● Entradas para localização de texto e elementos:
::::::::

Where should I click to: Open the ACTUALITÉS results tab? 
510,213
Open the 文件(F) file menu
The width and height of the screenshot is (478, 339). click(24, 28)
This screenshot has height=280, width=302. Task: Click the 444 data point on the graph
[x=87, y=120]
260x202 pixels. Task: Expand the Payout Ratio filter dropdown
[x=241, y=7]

::::::::

● Instruções: Duplique todos os itens acima, linha por linha, sem nenhuma alteração.

● Exercício resolvido:
Where should I click to: Open the ACTUALITÉS results tab? 
510,213
Open the 文件(F) file menu
The width and height of the screenshot is (478, 339). click(24, 28)
This screenshot has height=280, width=302. Task: Click the 444 data point on the graph
[x=87, y=120]
260x202 pixels. Task: Expand the Payout Ratio filter dropdown
[x=241, y=7]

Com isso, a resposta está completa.